The dedicated Mediapro team of 290 people at the home of Atlético Madrid deployed 42 cameras for the production including eight super slow-mo, two ultra slow-mo, two travelling cameras behind the goals, two ultra slow-mo Polecams, Skycam, five tactical replay cams, three beauty shot cameras, two net cameras, two cameras focused on fans in the stands, seven to cover the team arrivals and five tunnel cams to cover players entering and leaving the pitch.
The match was produced in 4K UHD and HD quality in simulcast, the second final after Kiev to be produced with simultaneous broadcasting in both formats. It was produced in HD-SDI 1080i50 and UHD (four quadrants), utilising a single dual format OB van. Dolby surround sound was available on the HD feed, while Dolby Atmos immersive audio was also available on the UHD feed.
Both UHD and HD camera output was used simultaneously, but the HD production feed took priority and was the primary deliverable. All format conversion, resolution upscaling and colour mapping was processed in the main vision mixer with simultaneous UHD/4K and HD-SDI outputs. All vision control and colour matching was done as for a HD delivery.
The host production operation was separated so that while camera shading and Lawo-based audio production was undertaken in the main truck, the vision production and EVS replays (16 units and 12 operators) were transferred to nearby temporary cabins in the TV compound. This provided two calm, cool and spacious areas for main match production team with director Oscar Lago and also the entire match replay team operation.
The Mediapro TV match director, Oscar Lago, also directed the UCL Final in Madrid in 2010. He has been directing Champions League matches since 2009 and La Liga since 1991.
The opening ceremony TV director was Daniel Lozano. He has directed the Real Madrid CF UCL celebrations in 2014, 2016, 2017 and 2018, has been a TV match director on La Liga since 2005 – and also directed Placido Domingo at Santiago Bernabeu 2016-2018.

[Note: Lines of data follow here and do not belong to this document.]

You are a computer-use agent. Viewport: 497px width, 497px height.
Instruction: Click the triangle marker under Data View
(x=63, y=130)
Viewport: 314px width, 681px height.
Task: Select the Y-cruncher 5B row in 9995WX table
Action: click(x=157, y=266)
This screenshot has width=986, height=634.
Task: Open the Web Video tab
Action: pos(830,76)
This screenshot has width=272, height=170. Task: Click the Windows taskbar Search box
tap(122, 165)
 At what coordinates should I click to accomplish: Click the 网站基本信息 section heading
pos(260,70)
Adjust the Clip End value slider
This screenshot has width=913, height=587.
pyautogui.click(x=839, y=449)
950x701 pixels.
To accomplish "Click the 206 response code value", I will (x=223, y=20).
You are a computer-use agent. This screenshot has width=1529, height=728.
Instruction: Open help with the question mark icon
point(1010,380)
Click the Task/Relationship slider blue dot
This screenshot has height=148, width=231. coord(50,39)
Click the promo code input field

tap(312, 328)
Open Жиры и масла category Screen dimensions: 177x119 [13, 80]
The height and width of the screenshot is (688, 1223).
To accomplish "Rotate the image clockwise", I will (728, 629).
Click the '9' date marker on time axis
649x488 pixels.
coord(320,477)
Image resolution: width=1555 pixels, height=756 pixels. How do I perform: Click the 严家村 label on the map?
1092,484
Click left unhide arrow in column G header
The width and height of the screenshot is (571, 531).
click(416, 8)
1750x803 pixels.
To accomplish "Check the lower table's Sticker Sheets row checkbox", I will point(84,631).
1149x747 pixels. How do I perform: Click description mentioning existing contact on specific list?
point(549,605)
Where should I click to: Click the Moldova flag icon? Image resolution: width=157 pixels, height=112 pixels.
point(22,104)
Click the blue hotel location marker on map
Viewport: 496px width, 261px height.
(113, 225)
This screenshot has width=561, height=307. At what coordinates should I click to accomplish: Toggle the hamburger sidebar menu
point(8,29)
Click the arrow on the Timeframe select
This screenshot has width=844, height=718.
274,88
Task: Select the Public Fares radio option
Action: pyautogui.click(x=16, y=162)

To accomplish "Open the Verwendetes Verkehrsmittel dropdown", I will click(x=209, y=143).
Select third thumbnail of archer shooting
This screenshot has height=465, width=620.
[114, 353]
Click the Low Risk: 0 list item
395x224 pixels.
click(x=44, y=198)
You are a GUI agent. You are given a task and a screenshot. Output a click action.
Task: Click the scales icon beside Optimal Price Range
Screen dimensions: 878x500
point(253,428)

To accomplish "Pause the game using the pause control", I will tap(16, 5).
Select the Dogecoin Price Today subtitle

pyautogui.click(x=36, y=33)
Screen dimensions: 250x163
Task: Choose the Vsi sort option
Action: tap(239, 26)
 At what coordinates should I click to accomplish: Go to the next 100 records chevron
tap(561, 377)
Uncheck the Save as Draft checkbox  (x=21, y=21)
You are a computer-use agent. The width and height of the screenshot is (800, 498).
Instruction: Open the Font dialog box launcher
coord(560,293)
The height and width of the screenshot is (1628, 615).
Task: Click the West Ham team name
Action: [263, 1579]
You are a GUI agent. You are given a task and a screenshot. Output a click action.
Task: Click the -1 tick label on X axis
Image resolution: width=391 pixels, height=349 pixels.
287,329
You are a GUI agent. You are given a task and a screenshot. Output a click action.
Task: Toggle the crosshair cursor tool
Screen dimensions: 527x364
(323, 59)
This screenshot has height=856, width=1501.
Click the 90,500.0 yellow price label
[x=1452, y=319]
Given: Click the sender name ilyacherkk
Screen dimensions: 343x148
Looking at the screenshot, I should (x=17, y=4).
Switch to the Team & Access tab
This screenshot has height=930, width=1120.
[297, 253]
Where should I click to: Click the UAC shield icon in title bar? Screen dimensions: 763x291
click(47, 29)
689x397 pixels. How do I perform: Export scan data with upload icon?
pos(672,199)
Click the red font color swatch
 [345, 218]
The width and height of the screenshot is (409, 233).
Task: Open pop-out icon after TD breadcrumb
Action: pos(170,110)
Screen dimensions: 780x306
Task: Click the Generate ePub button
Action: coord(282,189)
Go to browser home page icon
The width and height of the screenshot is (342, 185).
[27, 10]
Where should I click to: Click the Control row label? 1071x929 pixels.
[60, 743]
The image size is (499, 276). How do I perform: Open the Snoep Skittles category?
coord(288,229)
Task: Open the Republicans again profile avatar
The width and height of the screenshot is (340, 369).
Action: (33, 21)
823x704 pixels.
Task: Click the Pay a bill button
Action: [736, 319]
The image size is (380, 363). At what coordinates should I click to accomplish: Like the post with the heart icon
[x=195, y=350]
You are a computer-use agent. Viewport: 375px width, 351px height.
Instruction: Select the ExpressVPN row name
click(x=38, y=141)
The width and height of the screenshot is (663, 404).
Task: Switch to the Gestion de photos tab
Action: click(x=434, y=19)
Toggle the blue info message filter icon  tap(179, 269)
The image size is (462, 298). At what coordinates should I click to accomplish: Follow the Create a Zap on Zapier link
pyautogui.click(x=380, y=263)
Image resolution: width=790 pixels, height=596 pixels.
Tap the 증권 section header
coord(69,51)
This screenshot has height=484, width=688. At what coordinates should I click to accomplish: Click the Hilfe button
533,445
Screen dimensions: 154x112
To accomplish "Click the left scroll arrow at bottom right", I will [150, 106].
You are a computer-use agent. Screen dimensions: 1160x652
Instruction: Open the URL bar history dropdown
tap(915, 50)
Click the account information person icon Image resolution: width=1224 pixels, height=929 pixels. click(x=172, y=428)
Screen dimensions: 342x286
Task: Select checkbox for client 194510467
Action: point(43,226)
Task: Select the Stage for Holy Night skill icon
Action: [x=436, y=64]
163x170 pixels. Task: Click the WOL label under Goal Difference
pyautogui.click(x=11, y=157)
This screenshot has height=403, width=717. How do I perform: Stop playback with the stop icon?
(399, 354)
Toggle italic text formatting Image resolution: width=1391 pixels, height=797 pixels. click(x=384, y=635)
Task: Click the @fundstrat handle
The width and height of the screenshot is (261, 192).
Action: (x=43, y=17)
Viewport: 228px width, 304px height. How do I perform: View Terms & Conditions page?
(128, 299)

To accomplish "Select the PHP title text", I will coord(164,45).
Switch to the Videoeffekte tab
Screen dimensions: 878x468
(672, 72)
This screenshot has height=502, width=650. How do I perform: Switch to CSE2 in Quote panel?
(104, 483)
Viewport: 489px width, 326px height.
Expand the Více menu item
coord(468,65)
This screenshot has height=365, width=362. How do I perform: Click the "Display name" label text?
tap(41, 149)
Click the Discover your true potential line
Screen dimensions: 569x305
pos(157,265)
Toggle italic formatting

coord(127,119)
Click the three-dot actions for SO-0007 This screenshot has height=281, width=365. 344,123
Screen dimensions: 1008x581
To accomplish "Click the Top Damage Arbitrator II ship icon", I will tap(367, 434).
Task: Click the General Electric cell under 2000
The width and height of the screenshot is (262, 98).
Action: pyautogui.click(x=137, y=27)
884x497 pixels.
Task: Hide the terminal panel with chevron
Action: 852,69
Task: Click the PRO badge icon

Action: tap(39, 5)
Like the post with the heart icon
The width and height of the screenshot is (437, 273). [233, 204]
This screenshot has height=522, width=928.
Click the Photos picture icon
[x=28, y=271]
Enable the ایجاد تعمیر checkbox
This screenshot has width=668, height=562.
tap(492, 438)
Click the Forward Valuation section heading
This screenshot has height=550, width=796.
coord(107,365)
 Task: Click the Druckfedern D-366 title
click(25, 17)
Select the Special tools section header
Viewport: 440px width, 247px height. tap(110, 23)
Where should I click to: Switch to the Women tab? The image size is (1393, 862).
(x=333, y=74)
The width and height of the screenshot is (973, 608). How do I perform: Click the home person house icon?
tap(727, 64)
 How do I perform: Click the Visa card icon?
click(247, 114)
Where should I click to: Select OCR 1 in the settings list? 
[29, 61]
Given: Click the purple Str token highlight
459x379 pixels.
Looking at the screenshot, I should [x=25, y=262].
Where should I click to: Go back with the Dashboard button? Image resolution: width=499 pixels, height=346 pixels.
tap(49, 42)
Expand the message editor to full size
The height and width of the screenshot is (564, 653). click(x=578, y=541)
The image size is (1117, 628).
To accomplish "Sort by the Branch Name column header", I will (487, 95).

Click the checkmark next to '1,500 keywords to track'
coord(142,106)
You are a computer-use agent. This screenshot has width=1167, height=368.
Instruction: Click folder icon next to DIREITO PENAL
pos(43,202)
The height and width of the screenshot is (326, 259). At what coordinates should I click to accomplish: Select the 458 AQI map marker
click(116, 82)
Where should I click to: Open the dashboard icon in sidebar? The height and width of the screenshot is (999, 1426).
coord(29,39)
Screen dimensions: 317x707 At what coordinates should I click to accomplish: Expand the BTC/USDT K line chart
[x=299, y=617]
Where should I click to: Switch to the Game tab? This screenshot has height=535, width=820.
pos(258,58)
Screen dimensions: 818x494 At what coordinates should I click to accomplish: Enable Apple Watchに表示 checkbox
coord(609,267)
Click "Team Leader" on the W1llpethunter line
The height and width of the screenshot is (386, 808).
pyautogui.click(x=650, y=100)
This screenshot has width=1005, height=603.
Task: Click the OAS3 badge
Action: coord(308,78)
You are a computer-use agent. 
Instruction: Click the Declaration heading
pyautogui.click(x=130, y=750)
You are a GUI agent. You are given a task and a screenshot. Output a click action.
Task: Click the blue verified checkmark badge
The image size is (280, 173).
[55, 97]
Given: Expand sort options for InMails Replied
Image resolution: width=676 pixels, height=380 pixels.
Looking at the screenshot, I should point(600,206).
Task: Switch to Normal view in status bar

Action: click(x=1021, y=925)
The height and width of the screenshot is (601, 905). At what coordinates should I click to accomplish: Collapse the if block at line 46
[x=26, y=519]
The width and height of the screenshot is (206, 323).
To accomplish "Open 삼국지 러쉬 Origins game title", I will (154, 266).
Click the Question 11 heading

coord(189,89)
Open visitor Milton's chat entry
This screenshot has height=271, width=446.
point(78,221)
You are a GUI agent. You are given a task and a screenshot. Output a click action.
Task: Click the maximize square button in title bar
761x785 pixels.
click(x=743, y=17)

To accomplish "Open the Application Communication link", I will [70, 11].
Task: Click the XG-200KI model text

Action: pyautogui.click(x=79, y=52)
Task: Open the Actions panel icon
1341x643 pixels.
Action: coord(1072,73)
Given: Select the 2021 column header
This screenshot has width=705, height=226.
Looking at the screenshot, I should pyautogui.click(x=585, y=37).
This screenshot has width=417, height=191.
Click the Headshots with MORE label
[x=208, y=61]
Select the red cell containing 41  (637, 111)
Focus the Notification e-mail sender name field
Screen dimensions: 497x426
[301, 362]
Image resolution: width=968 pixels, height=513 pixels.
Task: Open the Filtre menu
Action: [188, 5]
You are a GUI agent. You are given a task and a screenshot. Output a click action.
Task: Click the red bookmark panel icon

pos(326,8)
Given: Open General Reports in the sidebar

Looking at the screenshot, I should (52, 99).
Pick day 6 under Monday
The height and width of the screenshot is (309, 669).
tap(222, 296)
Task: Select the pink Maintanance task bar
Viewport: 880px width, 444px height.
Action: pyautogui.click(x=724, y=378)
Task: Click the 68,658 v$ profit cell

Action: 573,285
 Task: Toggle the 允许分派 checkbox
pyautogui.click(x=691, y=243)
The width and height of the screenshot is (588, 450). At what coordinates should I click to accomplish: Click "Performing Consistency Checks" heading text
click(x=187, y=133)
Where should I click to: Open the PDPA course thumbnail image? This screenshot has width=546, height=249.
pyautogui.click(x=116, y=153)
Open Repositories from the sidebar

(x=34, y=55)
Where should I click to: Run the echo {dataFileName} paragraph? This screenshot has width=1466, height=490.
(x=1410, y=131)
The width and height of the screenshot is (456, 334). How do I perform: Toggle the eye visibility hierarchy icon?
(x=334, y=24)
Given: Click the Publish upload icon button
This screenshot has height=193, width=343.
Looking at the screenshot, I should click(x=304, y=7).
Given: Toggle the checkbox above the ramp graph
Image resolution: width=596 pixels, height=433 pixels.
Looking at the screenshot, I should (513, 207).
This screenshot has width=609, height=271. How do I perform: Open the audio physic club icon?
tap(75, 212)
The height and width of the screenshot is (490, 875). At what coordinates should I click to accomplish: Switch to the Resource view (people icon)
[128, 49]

“We have nine OB trucks here, and for the international feed we have 290 people. And we are covering the pre-match show, which of course is not sports. We provide a director specifically for that show, specialising in directing musical show events.”
Imagine Dragons performed live at the opening ceremony, presented by Pepsi. Following on from Dua Lipa’s performance at the 2018 final, the 2019 opening ceremony featuring a further enhanced level of production for a UEFA Champions League final.
“The first thing is that we need the best professionals for this kind of event,” Mediapro CTO and operations manager Emili Planas Quintana told SVG Europe in the TV compound at Wanda Metropolitano. “We are using Mediapro people from all parts of the world – Portugal, Argentina, Miami and obviously Barcelona, Madrid and Valencia plus some from France. We have a lot of special cameras working in UHD with the maximum quality required by UEFA, all supplied by Mediapro.
“Of course we have people working on LaLiga and other leagues all over the world on a weekly basis. This is useful; but coordinating different people and different equipment from different countries for the same match is a challenge,” he said.
“In terms of numbers, an El Clasico (Barcelona vs Real Madrid) match is around 35 cameras and this is 42 cameras for the host broadcast of the international feed. The big difference is that we are covering pre-match with arrival of the buses as well, which required five or six cameras, plus the press room. We added another OB with more cameras for unilaterals and the multilaterals. We supply more OB vans for this match (than El Clasico) as the interest in this match is greater.
“We have nine OB trucks here, and for the international feed we have 290 people. And we are covering the pre-match show, which of course is not sports. We provide a director specifically for that show, specialising in directing musical show events,” said Planas Quintana.
“This stadium is quite new; it’s amazing to work here. Cabling is a little bit complex. For cameras positions the stadium is perfect, but for this event we are not in the regular TV compound [which is located in the stadium, not in the car park] so we needed to use new cables for each camera.
“But in terms of lighting this stadium is perfect: all the lighting is new and it is all LED. These lights provide very good colour quality and intensity in the field. It’s perfect for super slo mos and high-speed cameras because we have no flickering – perfect for this kind of production,” he said.
“The biggest difference to the last time Mediapro produced the Champions League Final for UEFA is the UHD. This 4K needs to be produced in simulcast. It is not acceptable to produce with less cameras. UHD needs to have exactly the same number of cameras and replays as HD. This is now accepted for all kinds of productions at a high level.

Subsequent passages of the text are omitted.